CRA just announced another breach of accounts (see below). The report stated that 5500 accounts were compromised. That means personal information stored at CRA sites were accessed by hackers. They know what CRA knows. They are able to do it, they will most likely do it again That is very scary for most citizens. It requires serious contemplation of our futures. How does that potentially affect our credit score? Does it affect our banking? What should we be doing to protect ourselves from future conflict?
It should first be understood by all Canadians that digitized personal information is not and never will be completely safe in the world of high technology. We cannot rely on encryption or even double encryption to protect us from having our information “out there”. Sooner or later bad buys will get our personal information. They will know our: SIN, address, employer and even names of family and friends. It’s not at all that people aren’t doing things to safeguard our information. In fact there are many things that are extremely proactive in the defense of hackers and identity thieves. However, our fingerprints are out at so many locations we must assume that not everyone has the same proactive defense (including CRA).
One of the best explanations of our situation is a one hour talk by Frank Abignale at google (look it up, it has millions of views and easy to watch). The “Catch me if you Can” movie origin lays out our situation fairly clear. We must first assume that our information (or much of it) is out there in the hands of bad boys. Our primary defense is three fold: monitor, structure and defend.
Monitoring of our liabilities is first. Find out if anyone is using our name first. Are there cards and loans out there under our names that we have never initiated? This requires a careful look at our credit records and what activity there is on it. This should be done regularly, once every six months or when something strange occurs.
Structuring all of our public financial activity through a credit card is Mr. Abignale’s primary push. This means the virtual elimination of writing checks (which has all critical information clearly printed on one piece of paper including a copy of your signature). Operating a business requires a checking account but exposing ones-self to paper checks too much increases long term risks. Learn to pay using methods that are more safe than easy (if my father can learn… who refuses to provide CRA with his SIN… anyone can). Personally I have only one credit card for all internet purchases only. I never deviate from that formula. There are NO exceptions! This means when my card information is hacked/stolen (which I ASSUME WILL happen). Its only one card and everything is insured.

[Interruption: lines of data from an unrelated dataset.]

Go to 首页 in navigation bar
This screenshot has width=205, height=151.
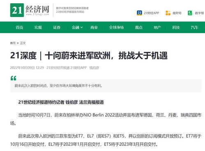click(19, 27)
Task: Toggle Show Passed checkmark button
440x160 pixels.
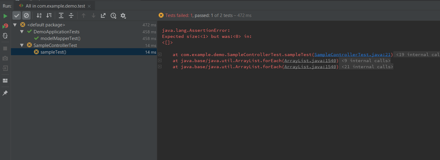Action: [17, 15]
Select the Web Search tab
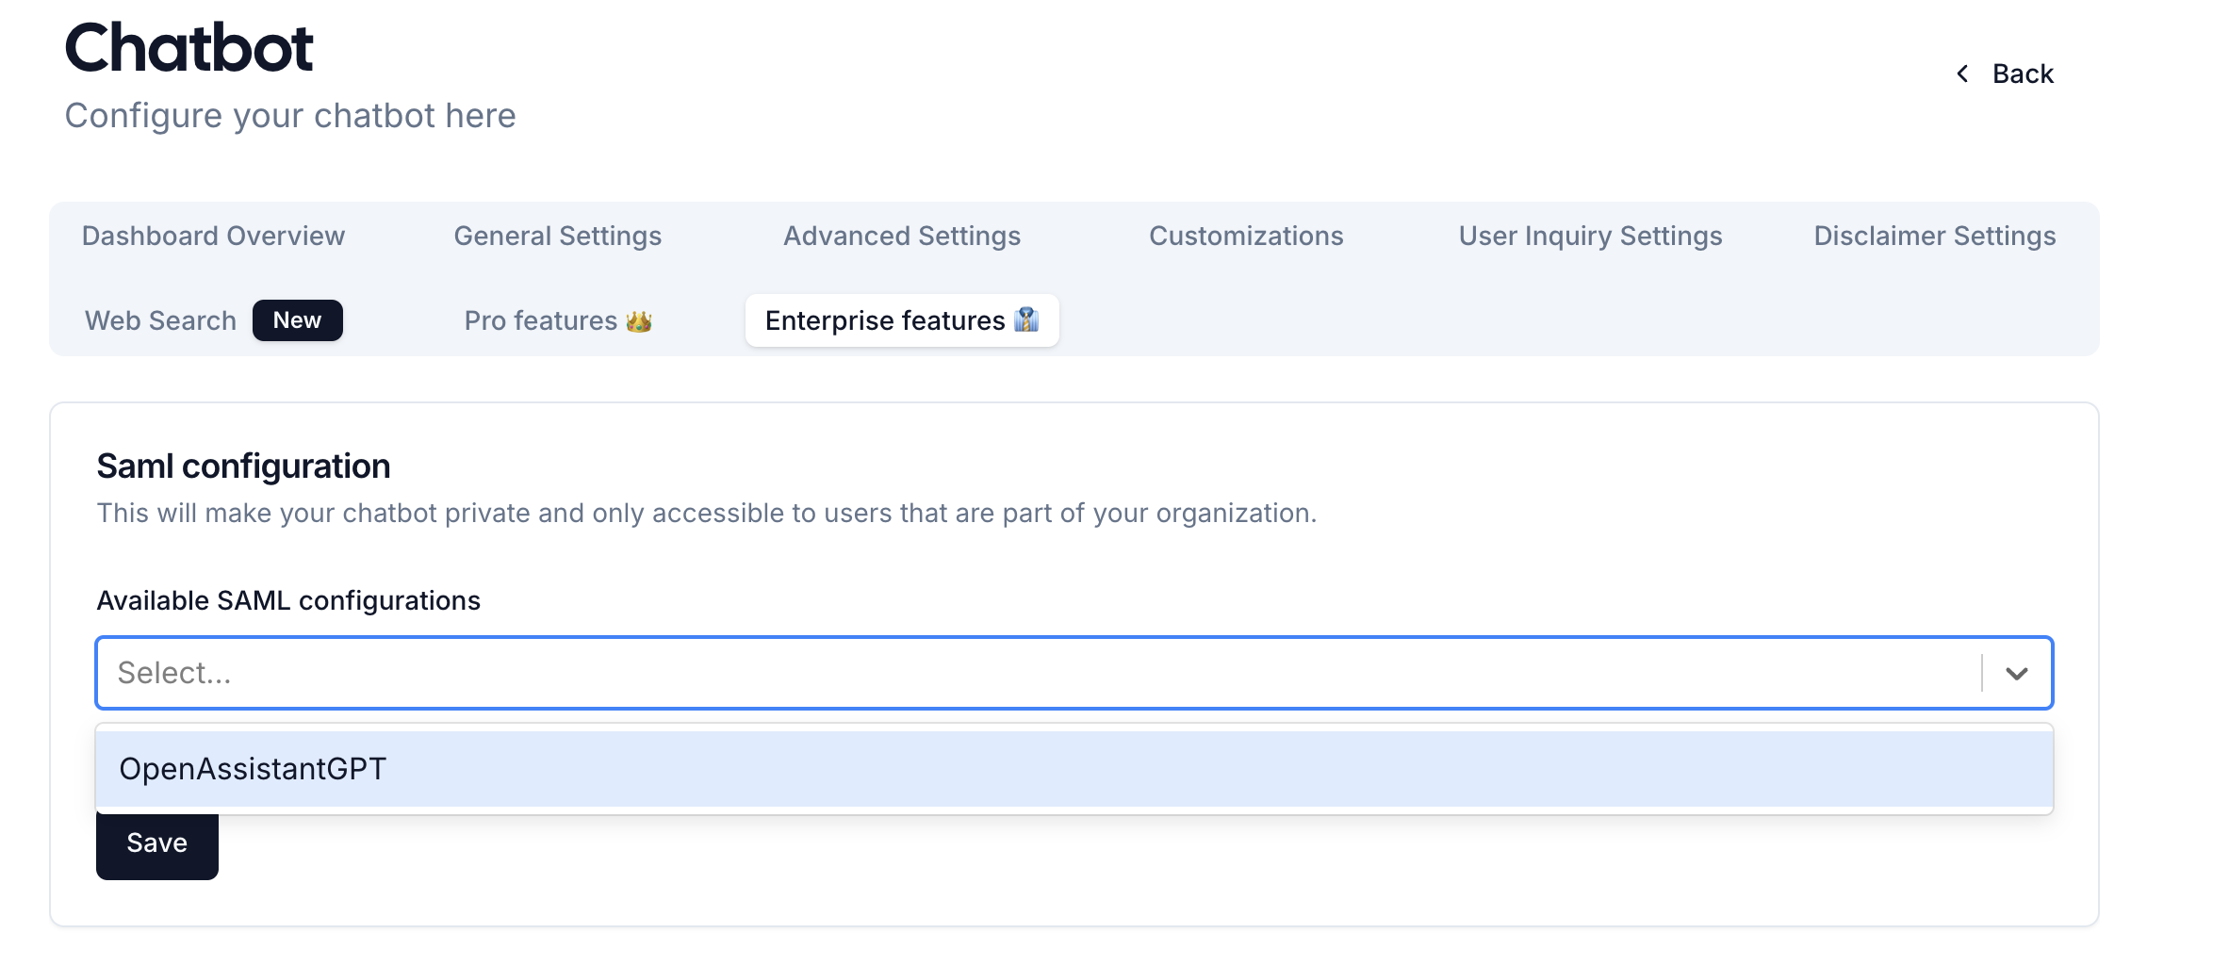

Finally there is the defending of our financial and personal lives. This is probably the most critical of all protection activities. Defending is the mindset of “NON-Gullibility”. It is having a constant skeptical attitude towards releasing personal information beyond the basic “Name and possibly address”. If anyone asks for banking information over the phone proceed with extreme caution if you dare proceed at all. No credible organization will ever ask for your banking information over the phone (or email, text etc). We must understand what information is critical to your financial and identity security and what information is not. Andy Grove (Intel’s prior CEO) wrote a book with a great title, “Only the Paranoid Survive”. Everyone should hold to this mantra. Every citizen must be vigilant in individual self protection.
The key to building a great defense is wisdom. Become a wise person in the society we live in. Understand our personal vulnerabilities and learn the art of technological self defense. See a punch coming before your hit, know the environment your walking in at all times. If your buying something on line… follow the rules you’ve made for your own safety. Keep only trusted relationships open, close all others.
At our firm we do not have signing authority or access to clients accounts. Though we have pre-authorized withdrawals they are secured by a contract with the financial institution. If we are accused of fraudulent activity we could loose our contract with the institution and have our entire firms finances shut down. That is a great example of a system that keeps someone accountable. I am much more impressed with PAW than I am with some of the new “secure” ways of transferring money… yes they are easy (and even secure)… but there is virtually no accountability in the relationship, once your money is gone… there is no way to hold someone accountable for it.
Being safe requires continual, non-stop scrutiny of every transaction and liability. I suggest listening to Frank Abignale’s 1 hour lecture at google. Its well worth your time and builds a great foundation for further understanding.